#### [Listed records]
---*---

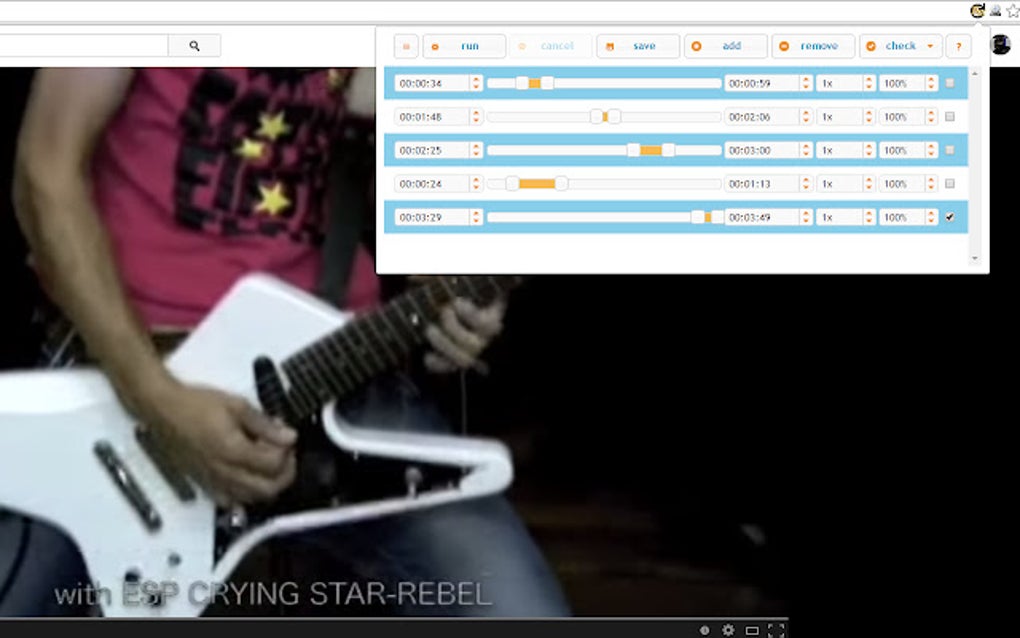The height and width of the screenshot is (638, 1020).
Task: Click the miniplayer icon in player controls
Action: (753, 630)
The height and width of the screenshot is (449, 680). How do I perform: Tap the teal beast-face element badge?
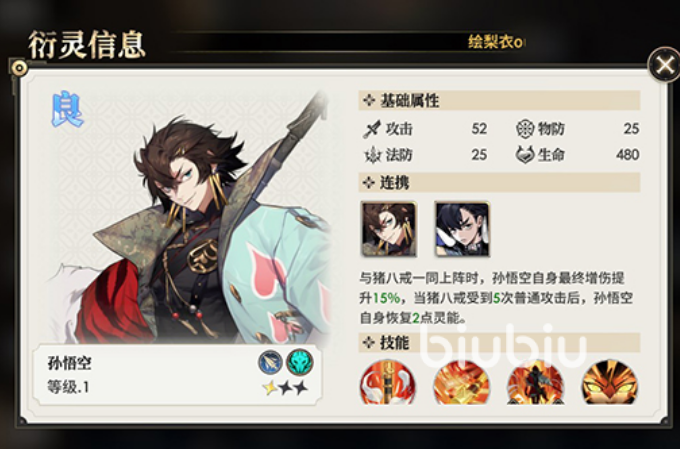point(300,362)
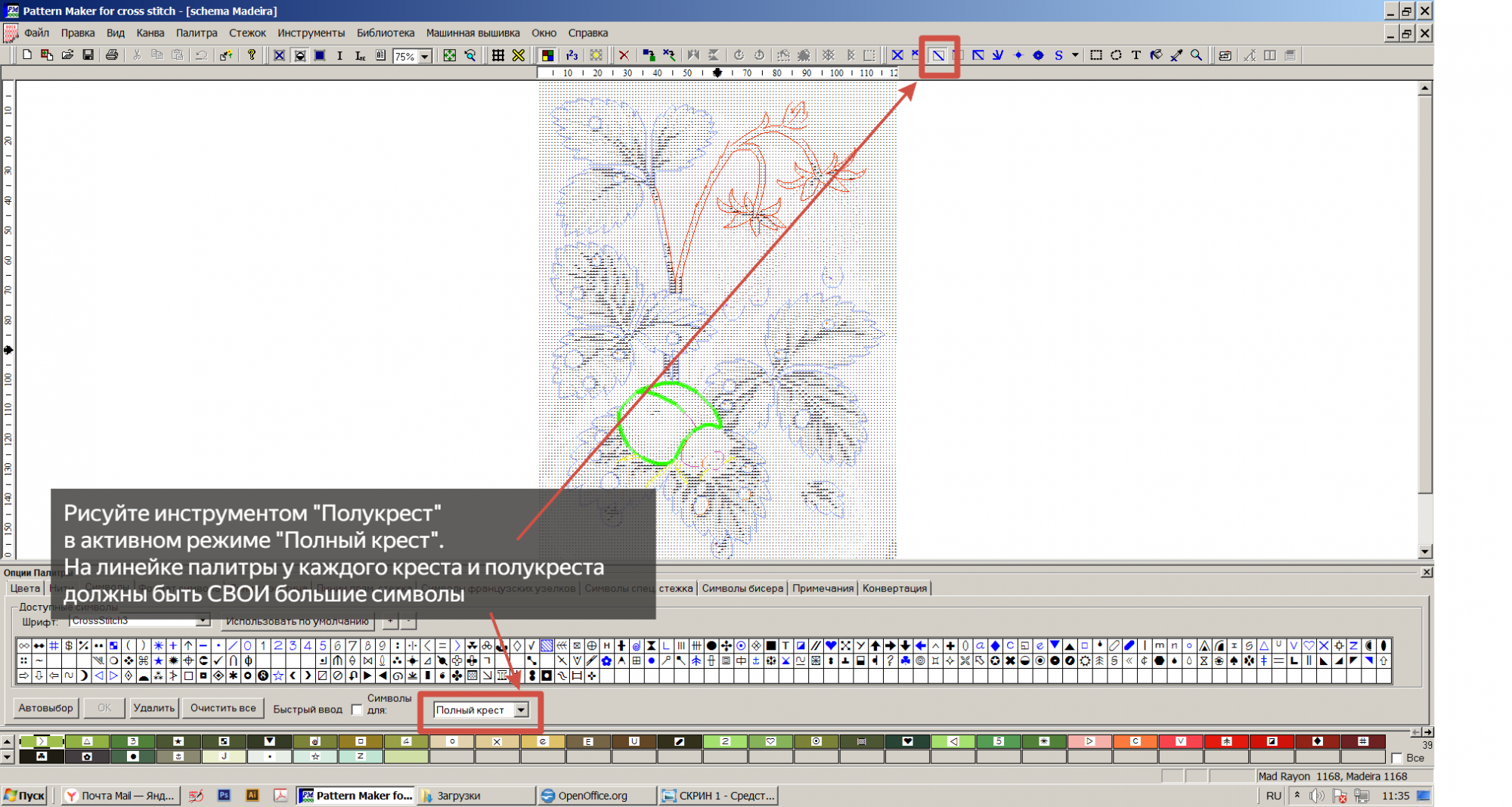Click the 'Очистить все' button
The image size is (1512, 807).
click(x=222, y=708)
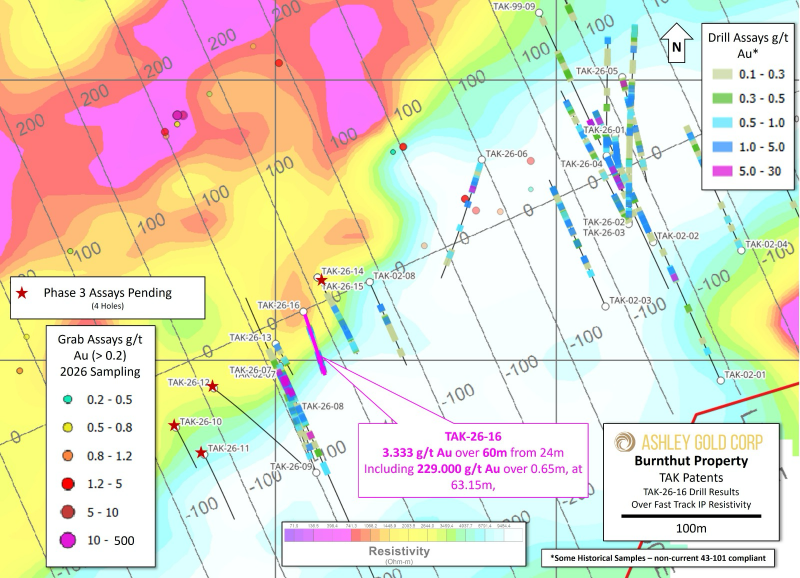Click the red star at TAK-26-10

point(174,425)
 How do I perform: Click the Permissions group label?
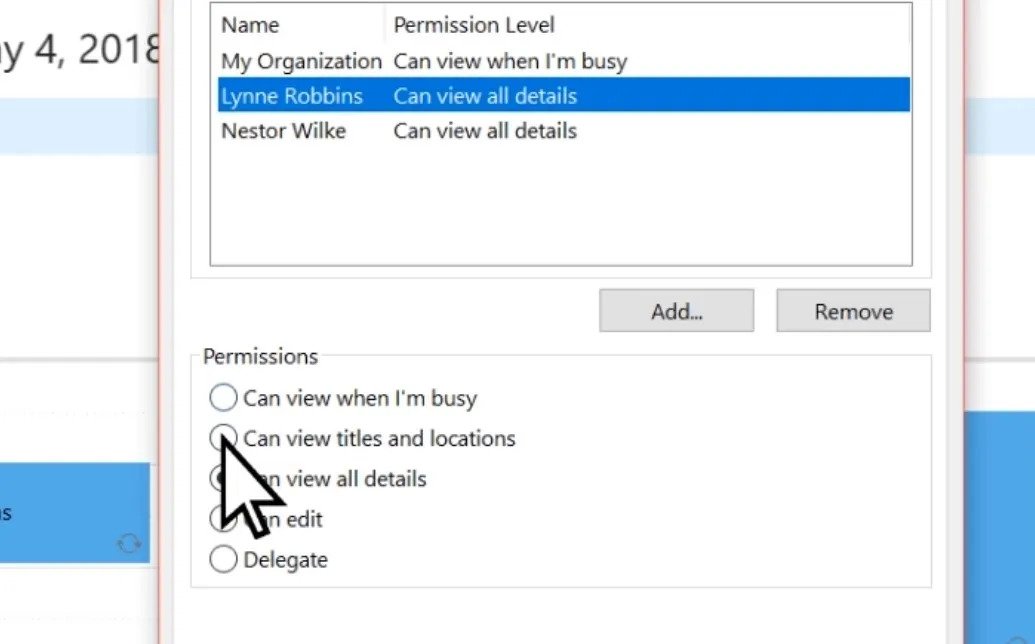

---*---

#### [Required action]
Only the lines from the one that holds "The height and width of the screenshot is (449, 680)." through the end of the records above should be printed again, exactly as they are. Leave out the pictures.

#### [Response]
The height and width of the screenshot is (449, 680). How do I perform: Tap the teal beast-face element badge?
point(300,362)
Click the 'Очистить все' button
The image size is (1512, 807).
click(x=222, y=708)
Click the red star at TAK-26-10

point(174,425)
 How do I perform: Click the Permissions group label?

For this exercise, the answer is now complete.